Quase uma dezena de projetos de lei, projetos de resolução e uma proposta de Emenda à Lei Orgânica do Município, além de uma denúncia do MP contra dois vereadores foram apresentadas, discutidas e/ou deliberada na sessão de sexta-feira, dia 23, na Câmara Municipal de Eunápolis. Foram mais de duas horas de trabalhos, com vários discursos, debates e decisões de grande importância para a casa legislativa e a comunidade.
Constaram da Ordem do Dia a apresentação de um projeto de lei do Executivo (001/2007) propondo a troca de um imóvel público por outro de propriedade particular, localizado na zona rural, com a finalidade de implantar a sede da Associação dos Apicultores de Eunápolis; dois projetos do Legislativo: um propondo a instalação de sanitários e bebedouros em bancos e repartições, e o outro criando a Imprensa Oficial; um Projeto de Decreto Legislativo, dispondo sobre a concessão de título de cidadania; além de dois projetos de resolução: dispondo sobre o horário de expediente nos gabinetes dos vereadores, e filiando a Câmara a organismos corporativos da categoria. Foi também lida e apreciada, denúncia feita pelo Ministério Público contra os vereadores Ailton Miranda Bahia Júnior –Júnior Bahia-, e Claudionor Nunes do Nascimento –Cláudio.

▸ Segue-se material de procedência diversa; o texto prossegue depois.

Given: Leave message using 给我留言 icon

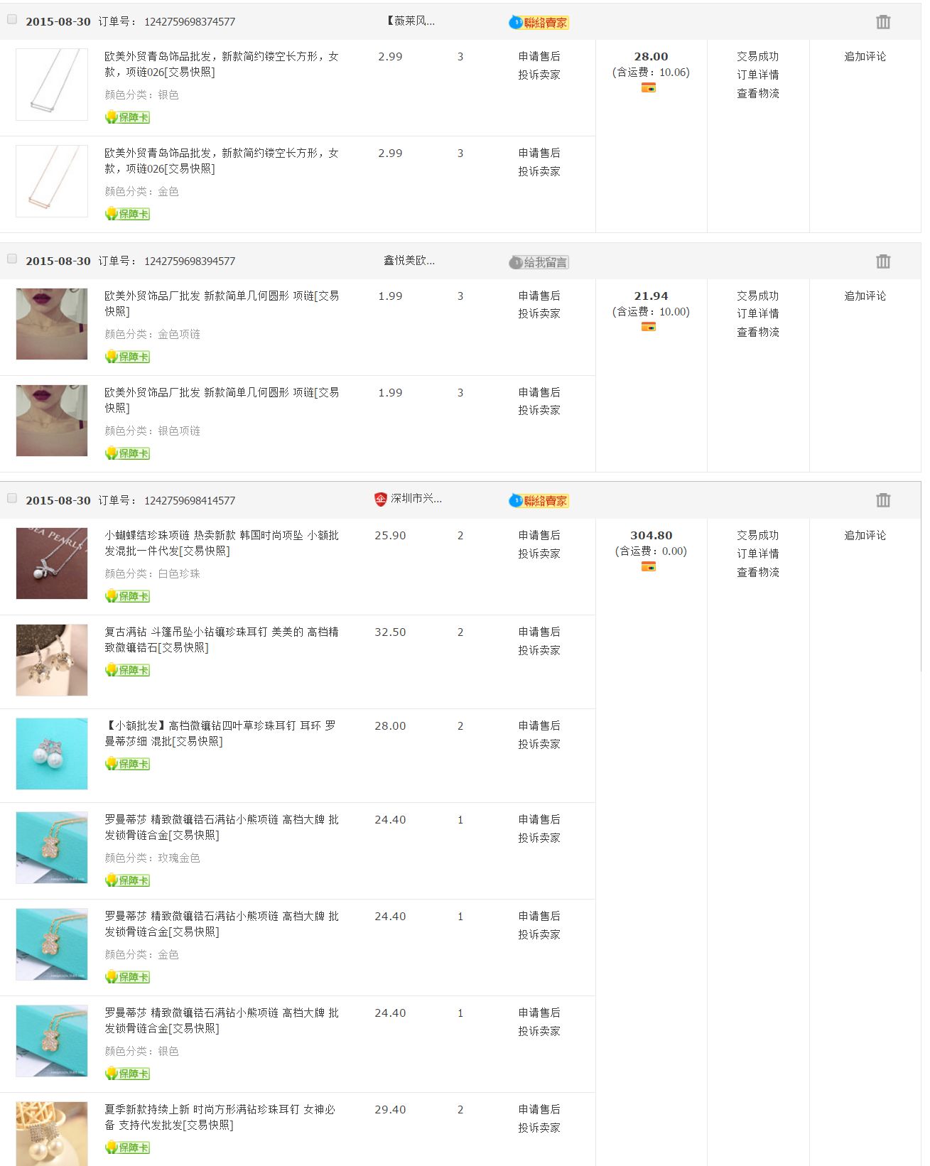Looking at the screenshot, I should click(x=539, y=262).
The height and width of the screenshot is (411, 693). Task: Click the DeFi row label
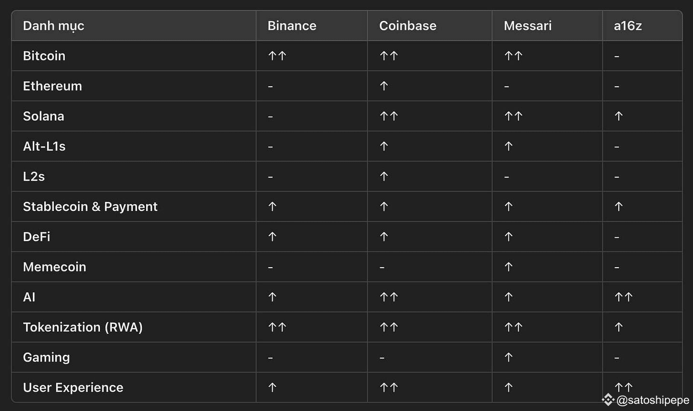pyautogui.click(x=37, y=237)
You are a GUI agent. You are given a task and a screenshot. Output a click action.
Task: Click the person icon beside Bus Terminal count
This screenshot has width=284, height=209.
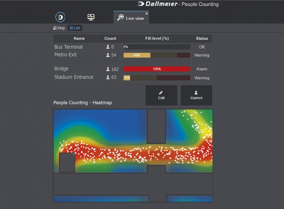pos(108,47)
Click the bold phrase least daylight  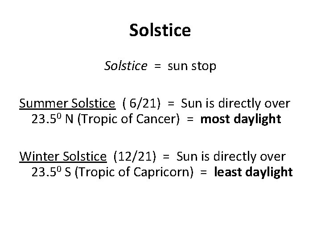[x=253, y=172]
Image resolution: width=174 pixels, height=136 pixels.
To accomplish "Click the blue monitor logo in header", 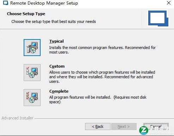I will [x=158, y=18].
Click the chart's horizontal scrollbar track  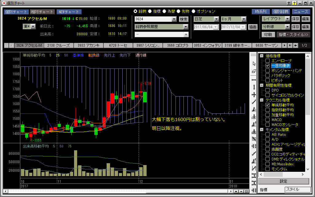tap(123, 191)
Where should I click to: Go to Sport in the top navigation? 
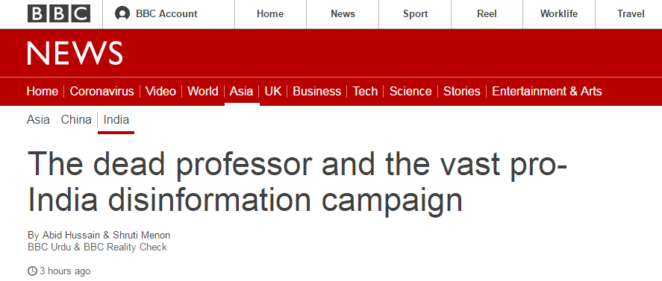coord(416,14)
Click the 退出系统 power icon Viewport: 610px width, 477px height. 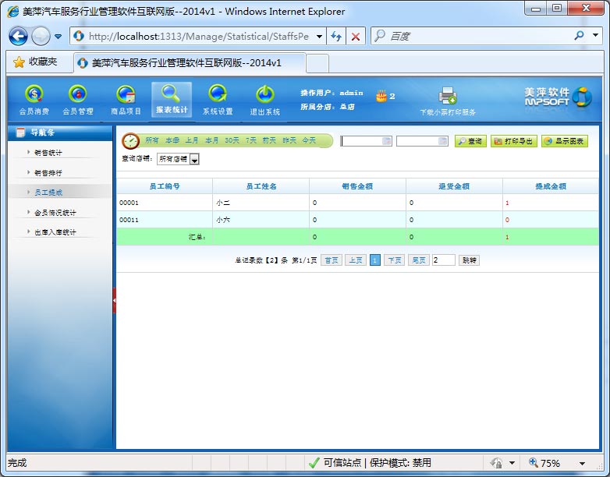[x=264, y=94]
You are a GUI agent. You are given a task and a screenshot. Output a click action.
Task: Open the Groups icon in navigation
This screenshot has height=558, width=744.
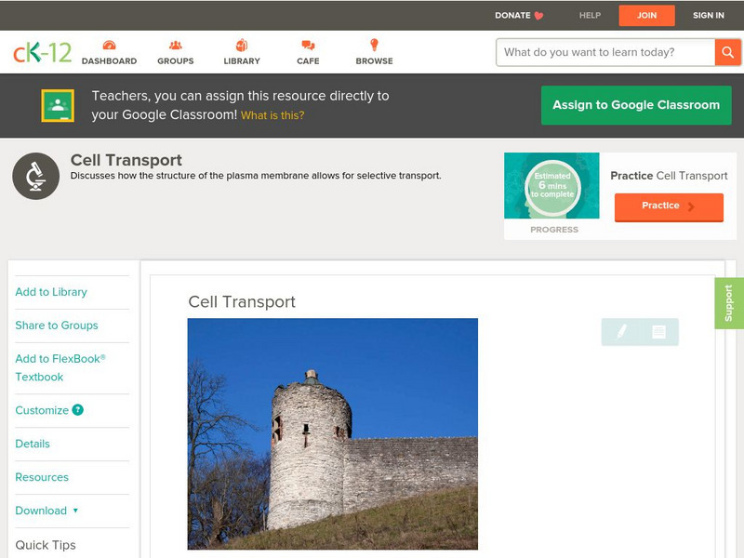(x=175, y=46)
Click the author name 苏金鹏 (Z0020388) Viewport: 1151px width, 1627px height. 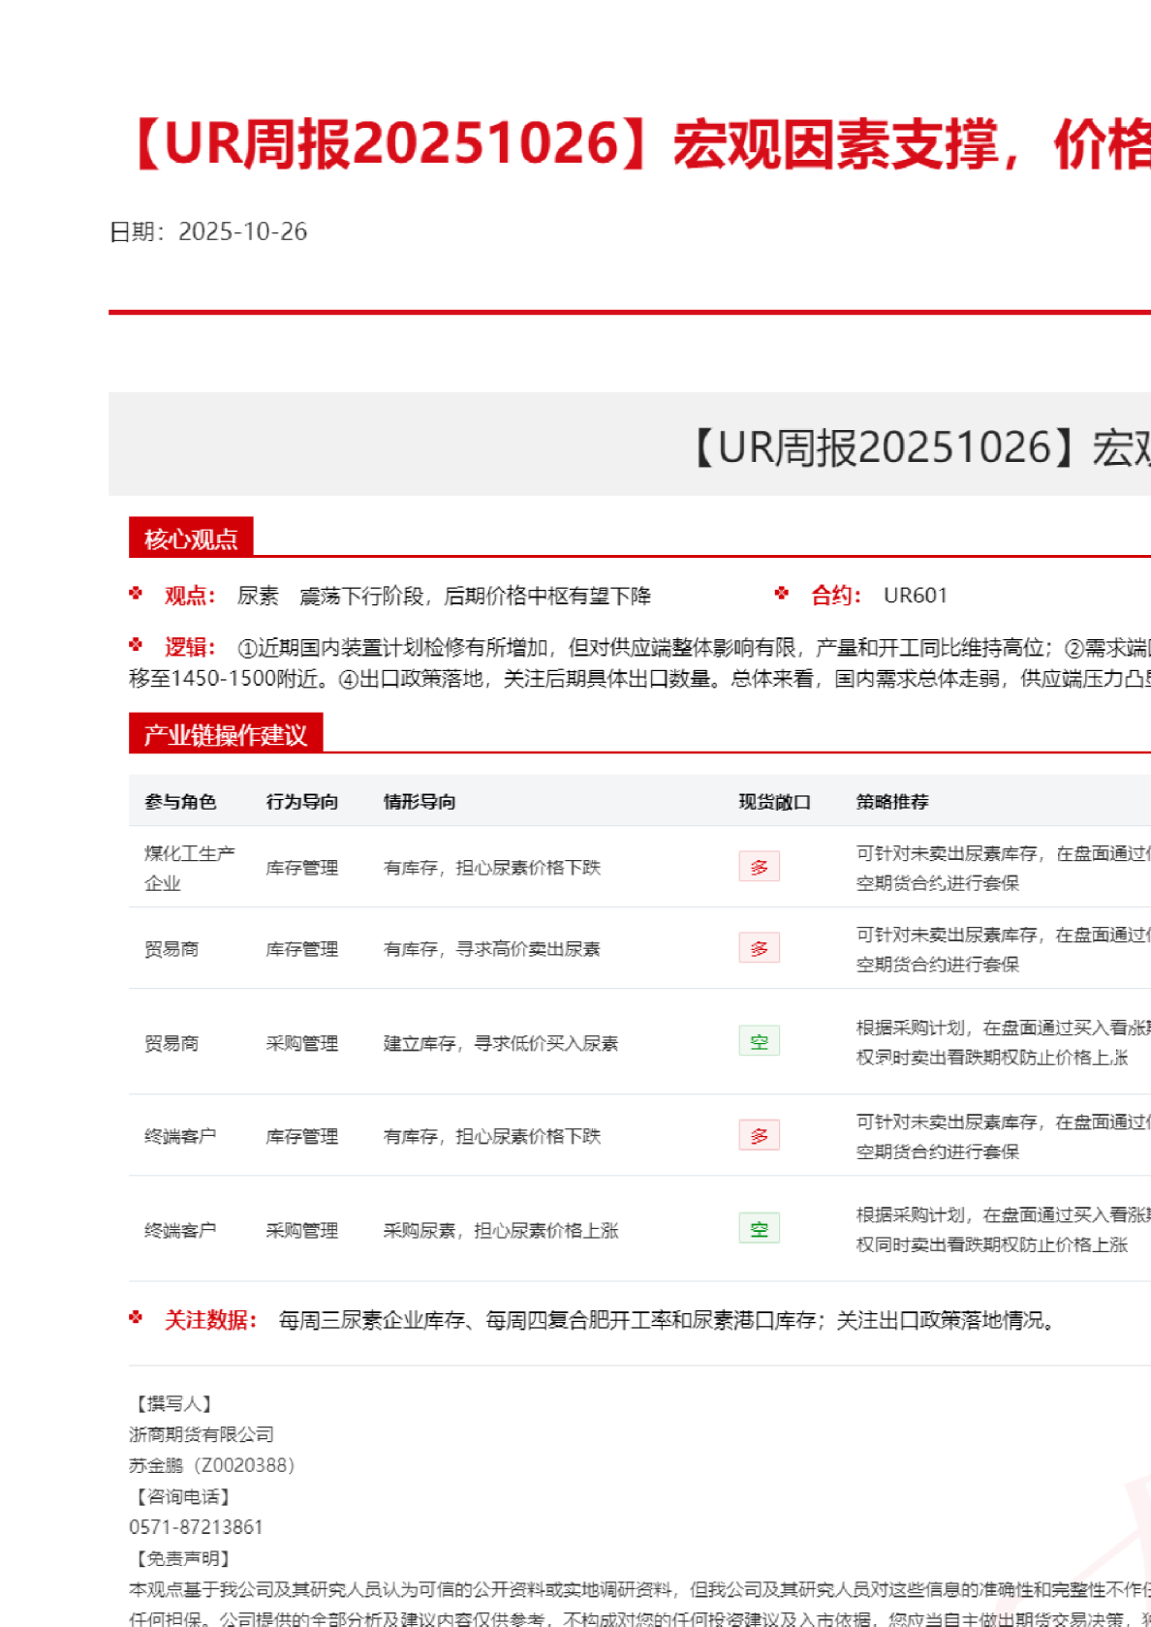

Nos pronunciamentos –pequeno e grande expediente-, o vereador Sessé fez algumas considerações sobre a Comissão Processante instalada em setembro do ano passado para apurar denúncias apresentadas pelo MP contra o então presidente, Claudionor Nunes do Nascimento, da qual era relator. Sessé lamentou o fato da Comissão não conseguir a emitir o Relatório Final dentro do prazo previsto, em razão do Tribunal de Contas dos Municípios não ter enviado em tempo hábil um documento solicitado para
comprovar a culpa ou não do denunciado. O vereador Claudionor Nunes (Cláudio) fez também uso da tribuna, versando sobre diversos temas, porém, sendo mais prolongado e incisivo ao acusar o promotor de Justiça, Dinalmari Mendonça, de estar perseguindo-o com denúncias, em razão de problemas pessoais. Problemas esses que teriam sua origem no fato do vereador ter contratado um advogado para contestar o pedido de anulação do Concurso Público –realizado na gestão passada feto pelo promotor. O concurso foi validado, ao final do processo. Cláudio negou ainda, a informação prestada pelo Gabinete do Prefeito àquela casa, informando ser ele o líder do prefeito na Câmara.
Ao retornar à Ordem do Dia, foi votado e aprovado em segunda votação, o Projeto de Emenda à LOM que reduziu o Recesso Parlamentar. O presidente decretou o arquivamento do processo contra Claudionor Nunes, pedindo ao relator da Comissão Processante, Sebastião Brito –Sessé-, a sua devolução. Essa decisão foi tomada tendo por base Parecer emitido pelo Consultor Jurídico da UVB (União dos Vereadores do Brasil), José Reis Aboboreira, que, atendendo consulta feita pela Mesa da Câmara, emitiu parecer técnico-juridico concluindo que a Comissão Processante havia perdido o prazo de 90 dias contado da notificação do acusado, para a conclusão do processo, por isso, o Processo de Cassação deveria ser arquivado.
Como última deliberação da noite, foi lida uma nova denúncia protocolada pelo Ministério Público Dr. Dinalmari Messias-, desta vez contra os vereadores Júnior Bahia e Cláudio. Na peça, o promotor acusava os vereadores de terem requisitado diárias e não tê-las utilizado de forma regular. Depois de apresentada, a denúncia foi votada e rejeitada por um voto a favor (Moacyr Almeida), duas abstenções (Sessé e Ruth) e três votos contrários (Carmen, Pastor Bené e Ubaldo Suzart). O presidente e os causados não podiam votar, e o vereador Fábio Roldi, não compareceu à sessão enviando justificação.